The private equity firm with deep defence expertise is in talks to purchase Booz Allen Hamilton’s government consulting business.

The Carlyle Group is the latest private equity firm to consider acquiring the government consulting arm of global strategy and technology consulting firm Booz Allen Hamilton.

The Washington DC-based buyout firm, which has a long track record in the defence sector, is in discussions about a possible sale, an industry source told PEO. Should it come to fruition, the deal is likely to carry a $2 billion (€1.4 billion) price tag, according to a Wall Street Journal report.

The Booz Allen division on the table has annual contracts worth more than $2 billion with government agencies including the Pentagon, the Department of Homeland Security and intelligence services, according to the Journal.

A Carlyle spokesman declined comment.

Carlyle already has some affiliation with the consulting firm, which employs more than 19,000 people on six continents. One of Carlyle’s associates in Spain, Javier Aguila, is a Booz Allen alumnus, as are two executives at its portfolio companies: Reid Jackson, the president of Dulles, Virginia-based Compusearch Software Systems, and Giorgio Anania, board member at Mainz, Germany-based Cube Optics.

The private equity firm also has extensive defence industry experience, and has held numerous portfolio companies that worked with the US government, such as EG&G Technical Services, which provided management, engineering, scientific, logistics and technical services to government agencies. Other prior defence holdings include Sippican, a designer and manufacturer of systems and products for anti-ship missile defence, anti-submarine warfare training and specialized meteorological and oceanographic data gathering and processing.

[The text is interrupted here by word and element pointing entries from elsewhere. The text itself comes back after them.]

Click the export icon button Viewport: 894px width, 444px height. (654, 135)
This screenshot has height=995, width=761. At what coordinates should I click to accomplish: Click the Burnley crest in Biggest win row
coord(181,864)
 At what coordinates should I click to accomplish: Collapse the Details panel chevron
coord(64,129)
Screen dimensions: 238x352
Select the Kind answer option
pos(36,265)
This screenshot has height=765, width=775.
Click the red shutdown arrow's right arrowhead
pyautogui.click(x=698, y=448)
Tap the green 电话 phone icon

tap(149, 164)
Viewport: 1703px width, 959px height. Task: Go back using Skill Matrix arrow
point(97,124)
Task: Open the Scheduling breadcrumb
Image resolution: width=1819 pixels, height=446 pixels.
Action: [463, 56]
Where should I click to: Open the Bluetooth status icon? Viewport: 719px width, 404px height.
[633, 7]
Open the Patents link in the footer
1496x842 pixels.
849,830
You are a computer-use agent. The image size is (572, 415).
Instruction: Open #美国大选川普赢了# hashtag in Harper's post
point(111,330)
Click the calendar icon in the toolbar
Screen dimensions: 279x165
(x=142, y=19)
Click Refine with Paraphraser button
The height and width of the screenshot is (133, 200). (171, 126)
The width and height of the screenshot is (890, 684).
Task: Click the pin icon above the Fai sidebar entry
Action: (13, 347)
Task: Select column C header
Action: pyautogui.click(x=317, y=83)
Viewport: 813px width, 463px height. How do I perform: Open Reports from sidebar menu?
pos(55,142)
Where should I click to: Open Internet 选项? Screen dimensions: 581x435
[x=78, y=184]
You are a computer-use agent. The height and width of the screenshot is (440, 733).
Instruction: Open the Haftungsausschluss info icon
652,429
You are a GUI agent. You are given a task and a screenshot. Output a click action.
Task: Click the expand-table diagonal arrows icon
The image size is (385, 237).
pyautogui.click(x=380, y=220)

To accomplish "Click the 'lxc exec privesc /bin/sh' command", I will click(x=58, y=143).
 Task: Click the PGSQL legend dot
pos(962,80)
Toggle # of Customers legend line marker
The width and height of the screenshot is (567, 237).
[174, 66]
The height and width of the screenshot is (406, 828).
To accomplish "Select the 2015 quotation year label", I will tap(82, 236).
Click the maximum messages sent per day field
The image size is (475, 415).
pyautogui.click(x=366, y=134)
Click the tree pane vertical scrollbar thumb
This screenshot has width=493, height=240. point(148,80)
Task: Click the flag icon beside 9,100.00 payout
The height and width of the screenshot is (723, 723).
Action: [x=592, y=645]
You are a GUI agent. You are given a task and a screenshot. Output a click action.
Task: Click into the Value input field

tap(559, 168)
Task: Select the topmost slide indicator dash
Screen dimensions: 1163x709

Carlyle has previously been a target of anti-war protestors for its links to the defence industry, though the bulk of its current aerospace and defence portfolio is weighted more toward aviation than defence. Its current defence investments include Combined Systems, which makes products for military and law enforcement markets including branded less-lethal munitions and anti-riot products; and DHS Technologies, which designs tactical shelters and integrated support trailers for the military, state and local governments and commercial purposes.